On Friday, Obama signed the BABIES Act, which requires all public federal buildings, such as courthouses and post offices, to include baby changing stations in both women and men’s washrooms. According to the new legislation, these change tables must be added within the next two years.
“Government needs to do more to ensure that public buildings are family-friendly,” Cicilline said in a statement on his website. “No mom or dad should ever have to worry about finding a safe, sanitary place to change their baby. The BABIES Act is a common-sense proposal that makes government buildings more welcoming for families and helps promote good public health.”
The new legislation is significant as an increasing number of men in the U.S. are choosing to be stay-at-home dads, making the need for change tables in men’s washrooms even more apparent. Not only that, but it’s a simple fact that dads change diapers, too.
Babble writer Wendy Wisner also points out the positive influence these change tables will have on men: “Imagine young boys and men seeing changing stations right there every time they enter a public restroom. Wouldn’t it be nice if it become ingrained boy’s minds from early ages that changing babies is just something men do, no big deal?”
The lack of change tables in men’s washrooms has always been an issue in the U.S. However, last year, Ashton Kutcher brought the topic to the forefront when he vented his frustrations on Facebook, just five months after his daughter, Wyatt Isabelle, was born.
His post quickly caught the attention of dads everywhere who could relate to the situation.

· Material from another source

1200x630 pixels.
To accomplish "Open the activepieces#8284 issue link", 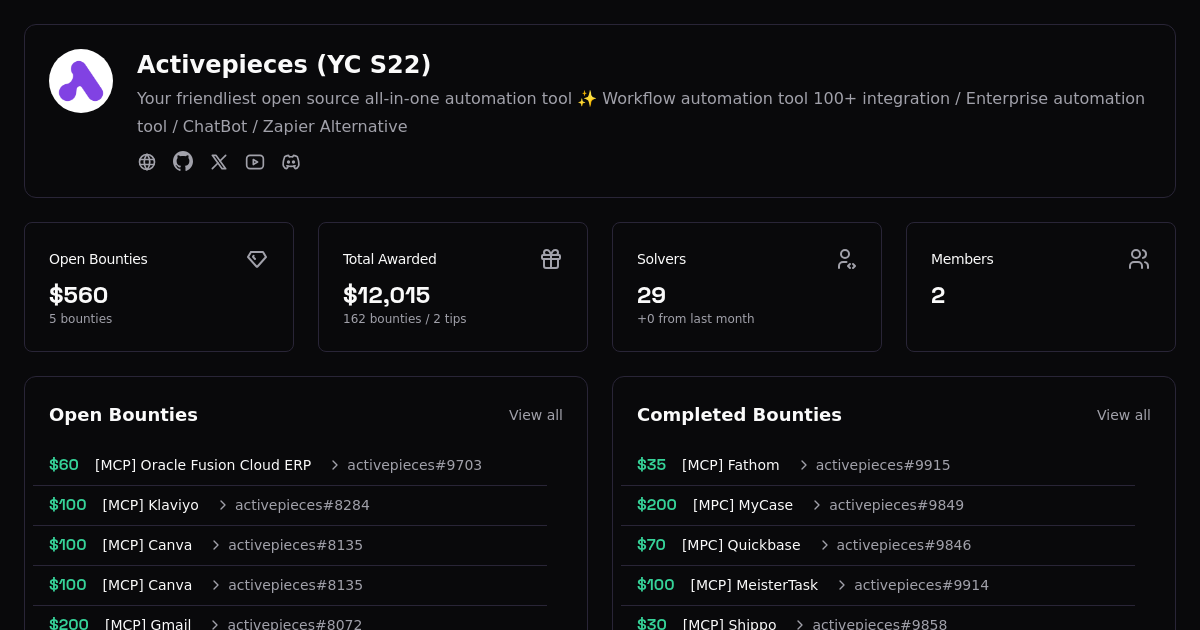I will click(x=302, y=505).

Soon after, the 38-year-old started a petition on Change.org to encourage more stores to provide change tables in men’s washrooms. “If Target and Costco take this step, I know that other companies will follow suit and recognize that we should be supporting all parents equally,” he wrote.
Kutcher, who is a dad to two-year-old Wyatt and is expecting one on the way, also told his website, A+, that he hopes dads will be given the same rights as moms.

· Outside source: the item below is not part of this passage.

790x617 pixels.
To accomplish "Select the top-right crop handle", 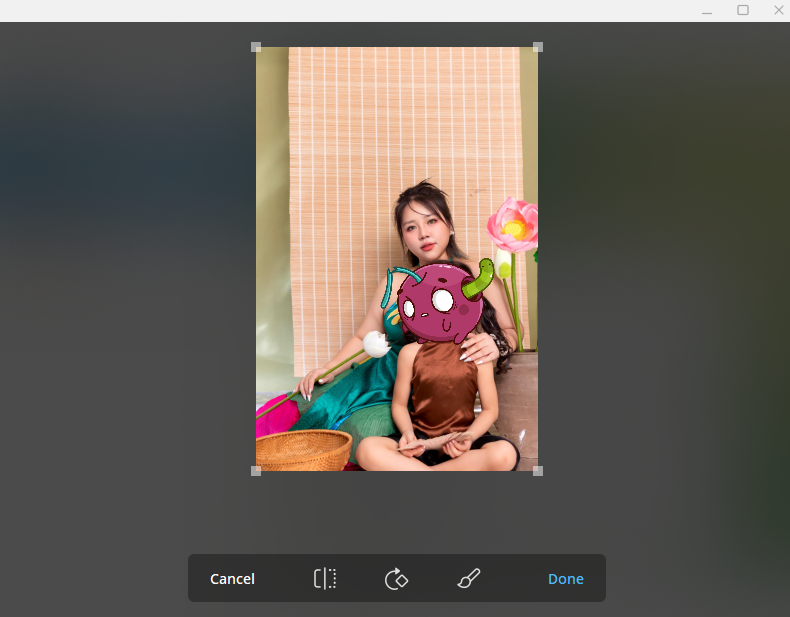I will pos(538,47).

“I would like my daughter to experience a world where gender doesn’t dictate one’s responsibility or limit one’s opportunity,” Kutcher said. “Having changing tables in men’s rooms is just a tiny step in the process of rectifying legacy gender discrimination. Men who are aware of this bias want to participate equally in the child care process, and our society should support that. It’s time to get our hands dirty.”
Similarly, in Canada, women have also petitioned to make change tables mandatory in all public restrooms for both men and women. According to the Toronto Sun, only family washrooms in new establishments require change tables. However, older establishments constructed before 2015 do not.
Last year, Mississauga mom Elizabeth Porto started a campaign to change this in Ontario, saying: “Babies have a human right to dignity, too.”